What needs to be done
Repeat the rows below exactly, starting with the line that contains "The image size is (1389, 868)." and going on through the line that contains "Action: [x=883, y=372]", with both of those lines included.

[start of Supplied records]

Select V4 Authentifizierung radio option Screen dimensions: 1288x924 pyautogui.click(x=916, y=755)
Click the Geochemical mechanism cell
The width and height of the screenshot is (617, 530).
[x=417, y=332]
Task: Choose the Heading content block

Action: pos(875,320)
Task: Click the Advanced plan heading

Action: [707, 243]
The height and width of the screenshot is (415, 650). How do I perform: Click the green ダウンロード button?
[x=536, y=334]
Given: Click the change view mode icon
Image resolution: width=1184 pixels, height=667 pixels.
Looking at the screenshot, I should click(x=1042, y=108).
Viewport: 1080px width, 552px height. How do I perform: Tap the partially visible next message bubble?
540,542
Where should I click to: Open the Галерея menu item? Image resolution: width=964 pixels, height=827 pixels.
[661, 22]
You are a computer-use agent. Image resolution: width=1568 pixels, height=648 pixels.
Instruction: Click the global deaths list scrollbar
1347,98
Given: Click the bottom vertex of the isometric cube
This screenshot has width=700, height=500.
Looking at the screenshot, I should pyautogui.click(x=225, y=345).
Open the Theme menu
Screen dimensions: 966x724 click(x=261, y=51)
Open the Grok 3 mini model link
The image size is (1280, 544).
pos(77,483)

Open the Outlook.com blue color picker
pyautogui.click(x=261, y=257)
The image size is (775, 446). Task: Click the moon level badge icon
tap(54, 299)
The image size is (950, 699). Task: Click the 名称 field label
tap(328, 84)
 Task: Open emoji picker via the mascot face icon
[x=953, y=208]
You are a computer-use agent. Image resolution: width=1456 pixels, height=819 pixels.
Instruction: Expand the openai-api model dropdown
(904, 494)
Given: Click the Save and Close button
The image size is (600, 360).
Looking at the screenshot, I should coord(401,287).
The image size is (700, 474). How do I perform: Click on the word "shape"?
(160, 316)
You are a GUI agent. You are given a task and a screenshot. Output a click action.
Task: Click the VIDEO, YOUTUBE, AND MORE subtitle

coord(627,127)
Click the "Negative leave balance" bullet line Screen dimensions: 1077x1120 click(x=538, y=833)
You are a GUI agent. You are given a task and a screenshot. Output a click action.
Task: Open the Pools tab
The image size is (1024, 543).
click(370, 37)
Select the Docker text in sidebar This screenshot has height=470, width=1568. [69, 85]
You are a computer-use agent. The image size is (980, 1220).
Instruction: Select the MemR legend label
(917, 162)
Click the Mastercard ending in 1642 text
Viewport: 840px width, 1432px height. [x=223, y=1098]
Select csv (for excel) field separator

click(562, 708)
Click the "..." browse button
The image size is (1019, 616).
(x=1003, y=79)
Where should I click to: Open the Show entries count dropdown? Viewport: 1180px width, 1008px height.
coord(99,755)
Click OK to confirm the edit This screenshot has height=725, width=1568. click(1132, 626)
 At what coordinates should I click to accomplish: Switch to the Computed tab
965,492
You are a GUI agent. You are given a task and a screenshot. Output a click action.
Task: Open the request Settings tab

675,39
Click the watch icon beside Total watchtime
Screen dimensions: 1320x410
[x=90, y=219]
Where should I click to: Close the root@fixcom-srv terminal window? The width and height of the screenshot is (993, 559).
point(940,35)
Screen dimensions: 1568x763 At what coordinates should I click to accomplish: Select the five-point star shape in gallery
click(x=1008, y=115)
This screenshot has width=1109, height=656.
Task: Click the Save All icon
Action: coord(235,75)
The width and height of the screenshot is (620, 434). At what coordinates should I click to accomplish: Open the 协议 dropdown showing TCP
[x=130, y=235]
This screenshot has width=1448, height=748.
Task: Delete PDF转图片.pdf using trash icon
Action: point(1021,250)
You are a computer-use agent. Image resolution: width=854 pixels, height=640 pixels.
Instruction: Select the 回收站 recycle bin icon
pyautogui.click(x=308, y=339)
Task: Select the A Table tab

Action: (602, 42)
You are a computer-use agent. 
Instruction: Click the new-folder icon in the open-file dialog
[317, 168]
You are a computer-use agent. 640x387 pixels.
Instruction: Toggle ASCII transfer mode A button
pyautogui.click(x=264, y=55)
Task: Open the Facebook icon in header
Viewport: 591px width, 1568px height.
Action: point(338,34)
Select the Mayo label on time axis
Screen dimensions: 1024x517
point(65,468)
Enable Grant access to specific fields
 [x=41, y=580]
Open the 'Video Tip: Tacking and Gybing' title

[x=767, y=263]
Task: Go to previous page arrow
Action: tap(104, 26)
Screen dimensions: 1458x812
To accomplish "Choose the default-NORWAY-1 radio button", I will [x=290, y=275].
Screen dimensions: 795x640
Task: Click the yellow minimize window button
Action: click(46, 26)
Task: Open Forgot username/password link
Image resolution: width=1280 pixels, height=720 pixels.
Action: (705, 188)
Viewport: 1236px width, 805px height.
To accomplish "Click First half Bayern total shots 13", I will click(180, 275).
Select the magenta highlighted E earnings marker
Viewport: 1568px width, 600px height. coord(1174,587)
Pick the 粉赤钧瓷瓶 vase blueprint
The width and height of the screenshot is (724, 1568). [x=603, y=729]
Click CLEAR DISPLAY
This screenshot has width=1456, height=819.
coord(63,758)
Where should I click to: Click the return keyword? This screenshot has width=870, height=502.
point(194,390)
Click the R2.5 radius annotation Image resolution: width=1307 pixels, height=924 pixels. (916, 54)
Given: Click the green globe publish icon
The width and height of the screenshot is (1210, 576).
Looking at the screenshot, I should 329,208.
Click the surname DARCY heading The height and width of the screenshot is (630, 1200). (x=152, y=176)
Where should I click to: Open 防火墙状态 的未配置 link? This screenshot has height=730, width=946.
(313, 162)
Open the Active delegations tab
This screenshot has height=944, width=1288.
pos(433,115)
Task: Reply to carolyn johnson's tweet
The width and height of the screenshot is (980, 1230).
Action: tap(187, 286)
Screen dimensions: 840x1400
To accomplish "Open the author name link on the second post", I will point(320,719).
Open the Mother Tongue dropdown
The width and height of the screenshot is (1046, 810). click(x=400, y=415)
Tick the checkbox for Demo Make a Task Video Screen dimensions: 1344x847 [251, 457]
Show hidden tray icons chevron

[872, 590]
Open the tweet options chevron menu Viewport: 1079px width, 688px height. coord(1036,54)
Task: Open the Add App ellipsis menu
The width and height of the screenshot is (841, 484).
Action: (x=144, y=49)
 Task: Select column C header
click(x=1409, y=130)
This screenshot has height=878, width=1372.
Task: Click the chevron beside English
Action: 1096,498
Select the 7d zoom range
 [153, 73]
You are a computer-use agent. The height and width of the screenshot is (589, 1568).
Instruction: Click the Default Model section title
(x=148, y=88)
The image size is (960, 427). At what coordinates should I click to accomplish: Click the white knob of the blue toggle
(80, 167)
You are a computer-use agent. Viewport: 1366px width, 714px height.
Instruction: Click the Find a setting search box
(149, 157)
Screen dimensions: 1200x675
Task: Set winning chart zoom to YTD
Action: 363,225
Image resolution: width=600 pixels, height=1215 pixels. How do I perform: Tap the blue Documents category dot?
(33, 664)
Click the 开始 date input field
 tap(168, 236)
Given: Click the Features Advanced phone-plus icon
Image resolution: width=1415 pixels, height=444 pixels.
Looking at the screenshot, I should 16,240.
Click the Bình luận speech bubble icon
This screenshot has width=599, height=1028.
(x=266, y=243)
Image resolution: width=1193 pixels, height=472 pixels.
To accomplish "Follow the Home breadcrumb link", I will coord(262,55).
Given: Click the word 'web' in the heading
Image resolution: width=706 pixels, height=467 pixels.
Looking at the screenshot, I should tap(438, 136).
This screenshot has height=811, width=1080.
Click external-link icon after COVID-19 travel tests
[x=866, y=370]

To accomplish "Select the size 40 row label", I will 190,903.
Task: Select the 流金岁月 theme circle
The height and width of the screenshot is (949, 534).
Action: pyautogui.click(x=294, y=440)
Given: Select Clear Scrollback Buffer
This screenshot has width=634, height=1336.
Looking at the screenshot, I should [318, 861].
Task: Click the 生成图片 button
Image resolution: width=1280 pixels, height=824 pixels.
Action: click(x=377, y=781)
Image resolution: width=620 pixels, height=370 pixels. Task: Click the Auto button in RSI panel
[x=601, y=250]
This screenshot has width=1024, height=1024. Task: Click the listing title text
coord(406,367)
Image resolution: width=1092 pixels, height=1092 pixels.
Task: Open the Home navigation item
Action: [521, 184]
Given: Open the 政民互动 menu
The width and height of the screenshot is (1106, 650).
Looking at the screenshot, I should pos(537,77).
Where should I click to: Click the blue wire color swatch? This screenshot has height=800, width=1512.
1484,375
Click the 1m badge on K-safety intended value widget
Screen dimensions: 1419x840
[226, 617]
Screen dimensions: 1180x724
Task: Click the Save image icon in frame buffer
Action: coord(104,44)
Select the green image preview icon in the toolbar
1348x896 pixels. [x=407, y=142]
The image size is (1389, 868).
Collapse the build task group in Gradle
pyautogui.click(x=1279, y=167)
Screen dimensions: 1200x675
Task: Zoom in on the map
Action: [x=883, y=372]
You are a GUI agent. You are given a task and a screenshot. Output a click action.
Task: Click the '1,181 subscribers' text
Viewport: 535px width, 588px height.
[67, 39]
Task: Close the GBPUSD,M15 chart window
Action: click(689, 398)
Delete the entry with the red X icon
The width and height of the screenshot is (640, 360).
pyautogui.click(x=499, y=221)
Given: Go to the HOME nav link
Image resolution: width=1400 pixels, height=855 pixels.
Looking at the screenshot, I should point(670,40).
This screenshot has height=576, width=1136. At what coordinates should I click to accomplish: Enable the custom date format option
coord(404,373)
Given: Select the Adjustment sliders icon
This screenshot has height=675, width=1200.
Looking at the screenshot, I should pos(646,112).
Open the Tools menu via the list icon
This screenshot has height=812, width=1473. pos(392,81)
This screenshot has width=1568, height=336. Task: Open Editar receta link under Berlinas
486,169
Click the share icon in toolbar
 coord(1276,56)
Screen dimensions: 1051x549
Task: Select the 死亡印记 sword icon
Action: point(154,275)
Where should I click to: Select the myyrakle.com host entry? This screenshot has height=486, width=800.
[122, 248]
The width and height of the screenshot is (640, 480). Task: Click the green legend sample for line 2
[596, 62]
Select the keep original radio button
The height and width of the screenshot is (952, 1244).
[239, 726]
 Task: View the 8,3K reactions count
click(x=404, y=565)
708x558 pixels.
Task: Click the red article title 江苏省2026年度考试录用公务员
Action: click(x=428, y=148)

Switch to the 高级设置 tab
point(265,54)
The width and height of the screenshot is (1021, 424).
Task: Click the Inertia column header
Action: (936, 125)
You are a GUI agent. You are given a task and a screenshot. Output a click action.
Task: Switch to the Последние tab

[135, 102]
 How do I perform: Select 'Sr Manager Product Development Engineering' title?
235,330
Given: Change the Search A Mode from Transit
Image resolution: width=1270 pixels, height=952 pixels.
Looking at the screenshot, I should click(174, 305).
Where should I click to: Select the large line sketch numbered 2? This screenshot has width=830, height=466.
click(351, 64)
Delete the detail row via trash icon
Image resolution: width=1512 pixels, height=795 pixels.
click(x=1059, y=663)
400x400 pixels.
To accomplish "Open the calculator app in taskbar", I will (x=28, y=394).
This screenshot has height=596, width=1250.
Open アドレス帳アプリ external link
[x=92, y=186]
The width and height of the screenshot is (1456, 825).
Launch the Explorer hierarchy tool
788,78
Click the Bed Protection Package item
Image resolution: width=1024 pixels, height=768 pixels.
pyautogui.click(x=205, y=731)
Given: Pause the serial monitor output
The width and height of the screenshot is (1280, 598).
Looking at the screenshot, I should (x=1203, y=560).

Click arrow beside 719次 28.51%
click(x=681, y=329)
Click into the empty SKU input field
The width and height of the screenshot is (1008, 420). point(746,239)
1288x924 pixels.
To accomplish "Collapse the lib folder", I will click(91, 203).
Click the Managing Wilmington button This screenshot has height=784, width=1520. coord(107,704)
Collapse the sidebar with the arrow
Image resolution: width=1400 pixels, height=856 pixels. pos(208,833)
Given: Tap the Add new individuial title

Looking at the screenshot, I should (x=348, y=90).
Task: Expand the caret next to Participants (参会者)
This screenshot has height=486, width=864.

[end of Supplied records]

Final result
The image size is (1389, 868).
Collapse the build task group in Gradle
pyautogui.click(x=1279, y=167)
Screen dimensions: 1200x675
Task: Zoom in on the map
Action: [x=883, y=372]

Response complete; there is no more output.